I've read that St. John's Wort (SJW) has been found to upregulate the 1a and 2a 5-HT receptor subtypes over the long-term, though whether this effect is persistent and residual I have not been able to clarify. The only evidence I've seen of SJW providing lasting effects are anecdotal reports of using SJW to cure PSSD, and of SJW being successfully used to rekindle the "magic" of MDMA usage. I'm wondering if the upregulation caused by SJW will be able to correct the possible dysfunctional serotonergic neurotransmission causing my mood episodes and over the long-term.
I've also looked at tianeptine and am wondering if that would help as well, since its pharmacological profile is somewhat novel regarding serotonin.
Other than those two supps I'm running out of ideas, and I'm nearly at wit's end. I don't like being medicated, but I can't go through life with these freaking mood swings anymore.

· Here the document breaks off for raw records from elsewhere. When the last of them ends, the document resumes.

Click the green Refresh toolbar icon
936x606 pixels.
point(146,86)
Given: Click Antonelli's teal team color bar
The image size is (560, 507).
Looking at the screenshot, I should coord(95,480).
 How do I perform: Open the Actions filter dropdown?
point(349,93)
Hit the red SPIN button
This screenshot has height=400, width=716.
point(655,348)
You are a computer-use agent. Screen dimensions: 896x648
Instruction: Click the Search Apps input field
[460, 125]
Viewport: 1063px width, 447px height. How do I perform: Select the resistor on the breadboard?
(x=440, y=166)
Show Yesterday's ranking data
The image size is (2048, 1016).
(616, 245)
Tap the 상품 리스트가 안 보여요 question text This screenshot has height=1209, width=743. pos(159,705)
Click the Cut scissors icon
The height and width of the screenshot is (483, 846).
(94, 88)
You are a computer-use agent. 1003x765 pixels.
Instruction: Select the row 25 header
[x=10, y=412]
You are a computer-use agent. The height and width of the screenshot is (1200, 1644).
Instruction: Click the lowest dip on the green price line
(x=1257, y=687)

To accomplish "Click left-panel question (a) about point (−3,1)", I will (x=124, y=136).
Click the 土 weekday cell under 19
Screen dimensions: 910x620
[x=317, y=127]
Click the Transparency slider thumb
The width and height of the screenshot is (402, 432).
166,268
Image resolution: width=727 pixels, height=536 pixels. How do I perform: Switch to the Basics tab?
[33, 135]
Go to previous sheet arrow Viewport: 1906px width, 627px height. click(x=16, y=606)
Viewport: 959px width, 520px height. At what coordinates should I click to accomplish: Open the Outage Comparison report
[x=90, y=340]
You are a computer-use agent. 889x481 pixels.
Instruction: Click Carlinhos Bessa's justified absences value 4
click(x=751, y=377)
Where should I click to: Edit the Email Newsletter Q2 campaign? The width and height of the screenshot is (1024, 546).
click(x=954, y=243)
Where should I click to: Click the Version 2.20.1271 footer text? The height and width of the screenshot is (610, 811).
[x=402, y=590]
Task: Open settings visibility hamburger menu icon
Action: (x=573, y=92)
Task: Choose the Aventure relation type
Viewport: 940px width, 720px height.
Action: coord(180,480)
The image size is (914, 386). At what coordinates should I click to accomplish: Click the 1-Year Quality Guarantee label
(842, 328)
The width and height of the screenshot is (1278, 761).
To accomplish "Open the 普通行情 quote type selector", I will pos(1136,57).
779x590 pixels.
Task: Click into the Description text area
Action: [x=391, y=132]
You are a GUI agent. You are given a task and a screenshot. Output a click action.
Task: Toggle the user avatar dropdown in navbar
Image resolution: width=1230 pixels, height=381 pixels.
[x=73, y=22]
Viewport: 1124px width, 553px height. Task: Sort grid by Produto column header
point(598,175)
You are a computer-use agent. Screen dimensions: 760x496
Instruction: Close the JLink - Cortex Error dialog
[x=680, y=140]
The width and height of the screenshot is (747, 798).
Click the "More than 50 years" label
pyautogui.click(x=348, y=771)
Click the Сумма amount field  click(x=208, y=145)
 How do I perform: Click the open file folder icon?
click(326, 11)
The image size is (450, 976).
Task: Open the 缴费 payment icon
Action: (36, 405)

P.S. There might be a dopaminergic issue as well.
Prior to being on Zoloft I was on 60mg Adderall XR qd for 3-4 months. No mood swings were noticed then, just intense anxiety. I can't rule out the Adderall as causing the mood swings because I was put on Zoloft immediately after weaning off of the Adderall.
In this same vein, I can't tolerate vitamin D3-containing supplements. I've read that D3 upregulates expression of tyrosine hydroxylase, which is the rate-limiting enzyme in the conversion pathway for dopamine. Taking even as low as 800 IU a day for a couple of weeks prolongs the hypomanic phase by two days or so, but GREATLY increases the cognitive deficits associated with the depressive phase to the point where my concentration and focus are absolute shit, my short-term memory is incredibly short, and my ability to plan tasks i.e. for helping a patient with an issue in the pharmacy, is shot.
Edited by Professorben11, 21 January 2015 - 03:06 AM.